Оброк
Шрифт:
III
Он очнулся в сумерки. Ни работников, ни стряпухи в избе не было. На лавке возле окна сидела дурочка Анюта, скитавшаяся по господам, по мужикам. Она была толстая, стриженая. Она глядела в окно, - голова ее сзади была похожа на кувшин вниз горлом, - и плакала: стряпухин мальчишка не дал ей лечь уснуть - все по лавке скакал.
– А там индюшки замучили, - говорила она плача, думая, что Аверкий спит, и жалуясь самой себе.
– Легла отдохнуть в палисаднику - дождь, индюшки всю голову изодрали, а тут этот демоненок... Так-то, Анна Матвеевна!
Это она вспоминала то золотое время, когда было у нее целых тридцать шесть рублей. Она копила и хранила их долго как зеницу ока. Да выпросил, вымолил в долг мужик, у которого она стояла на квартире, поклялся на церковь, что отдаст - и, конечно, не отдал, даже прямо сказал; так и знай, не отдам и не шатайся...
Аверкий открыл глаза. Было лучше, чем давеча, уже не мутилась голова. Он послушал дурочку и усмехнулся. Ах, господи, из-за чего только волнуются, страдают люди!
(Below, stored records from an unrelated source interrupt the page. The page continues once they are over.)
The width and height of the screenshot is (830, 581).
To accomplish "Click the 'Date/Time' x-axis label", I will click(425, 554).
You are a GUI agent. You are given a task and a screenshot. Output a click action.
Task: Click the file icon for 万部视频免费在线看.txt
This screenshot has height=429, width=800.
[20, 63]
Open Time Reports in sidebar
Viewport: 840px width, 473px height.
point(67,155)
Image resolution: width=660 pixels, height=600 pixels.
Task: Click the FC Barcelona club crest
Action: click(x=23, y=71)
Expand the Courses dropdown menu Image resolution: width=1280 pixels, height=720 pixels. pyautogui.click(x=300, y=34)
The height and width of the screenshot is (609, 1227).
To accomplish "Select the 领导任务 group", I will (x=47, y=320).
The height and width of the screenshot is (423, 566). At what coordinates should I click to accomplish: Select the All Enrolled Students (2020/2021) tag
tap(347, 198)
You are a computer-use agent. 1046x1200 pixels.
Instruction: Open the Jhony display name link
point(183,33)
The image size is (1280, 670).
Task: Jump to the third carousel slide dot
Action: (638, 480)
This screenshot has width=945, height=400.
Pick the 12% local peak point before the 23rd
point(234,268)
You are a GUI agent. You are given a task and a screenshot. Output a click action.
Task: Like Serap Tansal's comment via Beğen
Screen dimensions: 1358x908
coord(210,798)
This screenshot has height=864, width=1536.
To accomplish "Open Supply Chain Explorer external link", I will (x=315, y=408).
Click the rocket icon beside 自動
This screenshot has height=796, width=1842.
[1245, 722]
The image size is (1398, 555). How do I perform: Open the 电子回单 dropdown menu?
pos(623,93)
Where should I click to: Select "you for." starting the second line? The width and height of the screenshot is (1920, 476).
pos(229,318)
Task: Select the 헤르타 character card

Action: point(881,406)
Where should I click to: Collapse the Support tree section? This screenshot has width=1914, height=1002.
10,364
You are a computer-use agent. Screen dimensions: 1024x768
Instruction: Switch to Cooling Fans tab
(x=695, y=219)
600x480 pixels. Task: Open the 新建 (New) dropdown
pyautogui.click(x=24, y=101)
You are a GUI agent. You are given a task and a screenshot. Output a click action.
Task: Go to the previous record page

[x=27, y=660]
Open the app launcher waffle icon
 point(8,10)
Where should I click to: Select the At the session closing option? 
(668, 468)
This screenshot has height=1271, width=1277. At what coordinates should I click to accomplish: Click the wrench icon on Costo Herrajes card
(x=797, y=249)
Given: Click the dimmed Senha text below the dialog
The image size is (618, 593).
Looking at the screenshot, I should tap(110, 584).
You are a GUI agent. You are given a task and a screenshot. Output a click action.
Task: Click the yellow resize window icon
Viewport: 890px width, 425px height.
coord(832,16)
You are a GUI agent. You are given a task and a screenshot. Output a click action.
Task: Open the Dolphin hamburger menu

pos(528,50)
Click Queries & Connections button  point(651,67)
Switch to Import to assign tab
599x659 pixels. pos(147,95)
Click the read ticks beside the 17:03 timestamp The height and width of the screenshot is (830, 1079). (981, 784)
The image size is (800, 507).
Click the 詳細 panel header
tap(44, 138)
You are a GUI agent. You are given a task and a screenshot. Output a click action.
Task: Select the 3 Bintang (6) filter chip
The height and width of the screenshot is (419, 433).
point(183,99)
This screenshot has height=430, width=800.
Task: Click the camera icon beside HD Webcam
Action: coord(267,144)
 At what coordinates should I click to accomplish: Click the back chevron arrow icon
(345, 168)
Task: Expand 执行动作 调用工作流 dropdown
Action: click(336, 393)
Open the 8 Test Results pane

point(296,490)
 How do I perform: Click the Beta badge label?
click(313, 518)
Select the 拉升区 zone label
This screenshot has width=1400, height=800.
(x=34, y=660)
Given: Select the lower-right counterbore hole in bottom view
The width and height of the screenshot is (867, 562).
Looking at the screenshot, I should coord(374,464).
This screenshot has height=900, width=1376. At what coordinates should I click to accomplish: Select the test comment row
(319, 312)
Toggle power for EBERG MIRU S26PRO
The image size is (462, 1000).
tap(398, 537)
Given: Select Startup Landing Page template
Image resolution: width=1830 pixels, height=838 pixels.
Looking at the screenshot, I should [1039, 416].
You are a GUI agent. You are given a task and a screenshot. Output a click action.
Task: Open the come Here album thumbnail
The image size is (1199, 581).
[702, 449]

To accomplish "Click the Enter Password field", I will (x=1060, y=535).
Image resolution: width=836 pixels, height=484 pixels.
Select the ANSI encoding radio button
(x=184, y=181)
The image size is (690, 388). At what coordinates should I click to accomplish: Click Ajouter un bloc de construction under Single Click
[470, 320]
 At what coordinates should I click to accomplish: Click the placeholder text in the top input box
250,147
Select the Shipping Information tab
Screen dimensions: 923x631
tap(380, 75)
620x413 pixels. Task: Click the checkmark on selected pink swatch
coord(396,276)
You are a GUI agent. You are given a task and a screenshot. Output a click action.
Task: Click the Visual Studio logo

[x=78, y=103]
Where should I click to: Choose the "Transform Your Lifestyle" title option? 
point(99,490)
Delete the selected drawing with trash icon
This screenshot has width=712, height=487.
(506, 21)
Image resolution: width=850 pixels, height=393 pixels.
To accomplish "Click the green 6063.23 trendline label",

Этот старик, так растерянно жаловавшийся работникам... Эта плачущая от обиды на ребенка Анюта.
– А ты бы его за виски, - оказал он усмехаясь.
– Ай ты проснулся?
– спросила дурочка. И вдруг неприятно, неумеренно зарыдала.
– Да ай я слажу с ним?
Когда она стала затихать, Аверкий негромко и ласково окликнул ее.
– Что тебе?
– тупо отозвалась она.
– Сходи, матушка, к моей старухе, - сказал Аверкий. Скажи, чтоб пришла за мной. Боюсь, ей и самой есть нечего, да ведь что ж исделаешь? Как-нибудь перебьемся. Я, видно, свое отслужил. Все дома-то лучше, пристойнее...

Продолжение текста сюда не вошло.